セミナー5日目(「鹿鳴館」第四幕) 9/18 19:00~21:30
報告者:平野智子
報告者:平野智子
オンラインによるセミナーも5日目となり、初めの頃に比べて参加者も実行委員もこの形式に慣れてきたように思う。進め方は、これまでと同じ。(宮田さんのチェックポイントを聞きながら、実行委員が画面上の台本にマークしていったのは、慣れたからこその工夫)
この日は第四幕。最終景。事前に出されていた問いは以下の通り。
① 影山と朝子は、分布図の〈〈生の領域〉側〉で〈陶酔の振れ幅〉が圧縮されているのでしょうか?(影山、朝子、久雄、清原、その他の死と陶酔をグラフ化した分布図の例示あり)
② 朝子はなぜピストルの音が聞こえても、躍り続けたのか
③ 84~86ページでは、なぜここだけ坂崎男爵や宮村陸軍大将がわざわざ登場して、その妻たちの会話が描かれているのか
④ 第三幕で創りあげられた徹底的に美しい虚構から、贋の壮士乱入、偽の壮士に立ち向かう朝子、清原に騙されたと思って逆上する久雄、永之輔は久雄を殺してしまい、影山は朝子を失うという風に、主な登場人物それぞれを破滅させた。
肉体や精神が破壊された状況において、ラストシーンに鹿鳴館のワルツという美しい虚構をもってきている意図は何か。
私が参加したグループは④で、読み合わせのあと、問いを立てた方がご自分なりの答えを述べられ、そのあとは各登場人物の破滅についてを皮切りに熱い話が続いた。

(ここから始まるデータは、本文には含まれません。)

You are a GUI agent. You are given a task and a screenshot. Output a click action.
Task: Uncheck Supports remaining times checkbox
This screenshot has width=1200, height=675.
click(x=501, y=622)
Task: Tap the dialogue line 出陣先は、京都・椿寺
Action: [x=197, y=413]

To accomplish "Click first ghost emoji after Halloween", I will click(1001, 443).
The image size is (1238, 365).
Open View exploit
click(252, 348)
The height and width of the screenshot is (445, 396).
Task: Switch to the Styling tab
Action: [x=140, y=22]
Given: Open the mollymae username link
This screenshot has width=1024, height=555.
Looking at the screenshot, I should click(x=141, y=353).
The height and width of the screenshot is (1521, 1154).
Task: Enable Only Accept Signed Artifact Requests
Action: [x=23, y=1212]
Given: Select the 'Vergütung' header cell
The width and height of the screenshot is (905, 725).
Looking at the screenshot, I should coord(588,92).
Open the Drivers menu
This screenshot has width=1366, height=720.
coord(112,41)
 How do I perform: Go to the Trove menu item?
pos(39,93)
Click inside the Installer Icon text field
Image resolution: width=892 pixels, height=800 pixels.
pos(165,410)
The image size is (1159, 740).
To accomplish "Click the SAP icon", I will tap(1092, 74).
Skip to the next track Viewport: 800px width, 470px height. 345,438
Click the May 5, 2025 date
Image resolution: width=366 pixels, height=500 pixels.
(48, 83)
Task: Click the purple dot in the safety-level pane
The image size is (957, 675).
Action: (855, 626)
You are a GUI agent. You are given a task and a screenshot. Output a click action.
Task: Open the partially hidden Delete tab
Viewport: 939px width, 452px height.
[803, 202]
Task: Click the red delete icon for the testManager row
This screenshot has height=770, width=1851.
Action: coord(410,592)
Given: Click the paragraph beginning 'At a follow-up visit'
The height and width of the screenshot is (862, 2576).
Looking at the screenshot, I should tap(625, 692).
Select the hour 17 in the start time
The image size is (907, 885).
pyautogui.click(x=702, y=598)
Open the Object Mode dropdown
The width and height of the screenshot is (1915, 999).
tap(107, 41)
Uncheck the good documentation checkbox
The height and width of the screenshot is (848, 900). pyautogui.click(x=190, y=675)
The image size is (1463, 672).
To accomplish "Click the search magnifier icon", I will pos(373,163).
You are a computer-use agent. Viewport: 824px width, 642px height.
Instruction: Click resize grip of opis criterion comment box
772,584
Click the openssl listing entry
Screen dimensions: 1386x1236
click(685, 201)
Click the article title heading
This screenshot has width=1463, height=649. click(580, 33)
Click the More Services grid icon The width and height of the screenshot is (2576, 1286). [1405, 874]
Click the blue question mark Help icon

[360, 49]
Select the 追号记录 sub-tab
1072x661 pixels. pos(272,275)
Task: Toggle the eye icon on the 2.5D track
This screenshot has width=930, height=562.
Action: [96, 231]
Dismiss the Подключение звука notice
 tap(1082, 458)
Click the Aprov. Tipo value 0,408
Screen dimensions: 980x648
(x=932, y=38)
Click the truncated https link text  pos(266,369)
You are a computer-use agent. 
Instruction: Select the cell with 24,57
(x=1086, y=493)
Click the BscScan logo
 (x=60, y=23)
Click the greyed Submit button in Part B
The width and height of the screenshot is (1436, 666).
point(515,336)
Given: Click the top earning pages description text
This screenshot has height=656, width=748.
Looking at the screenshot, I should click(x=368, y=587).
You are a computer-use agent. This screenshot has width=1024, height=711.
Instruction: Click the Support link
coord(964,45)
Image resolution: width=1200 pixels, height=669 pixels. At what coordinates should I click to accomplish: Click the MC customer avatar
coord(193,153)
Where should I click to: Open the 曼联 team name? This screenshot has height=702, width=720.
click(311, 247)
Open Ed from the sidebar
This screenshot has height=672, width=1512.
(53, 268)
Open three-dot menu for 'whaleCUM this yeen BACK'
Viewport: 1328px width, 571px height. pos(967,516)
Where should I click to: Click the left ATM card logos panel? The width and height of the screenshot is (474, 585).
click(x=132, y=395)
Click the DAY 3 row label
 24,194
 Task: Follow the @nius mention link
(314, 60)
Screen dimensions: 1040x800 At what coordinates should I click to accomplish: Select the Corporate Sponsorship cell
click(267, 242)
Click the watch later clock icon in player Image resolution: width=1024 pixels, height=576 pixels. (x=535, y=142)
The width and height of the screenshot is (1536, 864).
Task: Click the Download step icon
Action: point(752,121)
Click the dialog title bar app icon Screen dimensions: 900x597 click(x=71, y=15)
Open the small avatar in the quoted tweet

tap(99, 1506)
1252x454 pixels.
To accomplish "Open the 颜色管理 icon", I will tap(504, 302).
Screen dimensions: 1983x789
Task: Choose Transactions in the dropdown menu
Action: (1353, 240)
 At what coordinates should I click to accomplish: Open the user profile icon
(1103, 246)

その中から、いくつか紹介すると…第四幕は、物語のラストに向けて「影山」対「朝子」の対決が描かれているが、冒頭は舞踏会の客人たちがコミックリリーフ的に描かれているため、影山と朝子の会話はホスト役としての社交的な台詞しかなく、朝子が物語に関わる台詞を吐くのは、壮士の乱入から。その急を告げに入ってくるのが給仕頭。(余談だが、ここで宮田さんから第三幕が「給仕長」と「給仕頭」になっていると指摘あり。その後、新しい全集では「給仕頭」で統一になっていると判明)この時の朝子の毅然とした態度は、給仕頭にとっても、影山にとっても想定外で、それがP88のト書き「影山目で叱って去らせる」に繋がっている。そして、この壮士の乱入から、物語の破滅が動き出し、久雄は死という分かりやすい破滅を迎え、清原は息子の死と朝子との絆が崩れることで心神喪失し(菊という約束の証が、物理的・精神的に踏みにじられる)、逆に、影山にとっては、清原がボロボロになった菊をポケットにしまい朝子への筋を通したことによってダメージをこうむり、朝子はもちろん、息子・久雄の死と清原への誤解と絆の崩壊によってどん底に落とされた。そして、P93 で「お待ちになって」と二度繰り返すにも関わらず、清原を追いかけないのは、追いかけるという愛情以上に、影山への憎悪が勝っていたのではないか?という読み解きに至った。
また細かいことだが、宮田さんが「カドリールは、踊りの中で社交が行われている。夫が妻を他の男性に預け、ぐるっと回って自分の元に戻ってきた時に、ホッとする」「華やかだけど、自由ではない」とおっしゃっていたのが興味深かった。
ラストについては、P99は三島による戦後批判だと考えられ、個人的には「カドリール」から「ワルツ」に変化するところに三島の仕掛けがあるように思える。すなわち、「カドリールで偽善に満ちた表面的な社交=鹿鳴館」を示し、上手の舞踏室から流れてくる踊りの集団は、「時代の流れ」を意味し、その「いつわりの恥知らずのワルツ」に飲み込まれていくのか、加わるのか否かの選択に迫られるのが最後の朝子というわけだ。
全体ディスカッションでは、最後のピストルの音やP98の「死人との結婚」が話題になった。「死人」を「しびと」と読むか「しにん」と読むかで中身が変わるという指摘は、実に戯曲セミナーらしく、細かい読みを4日間続けてきたからこそ、そういう細部にも目が行くようになったと、今回のセミナーの充実ぶりを感じた。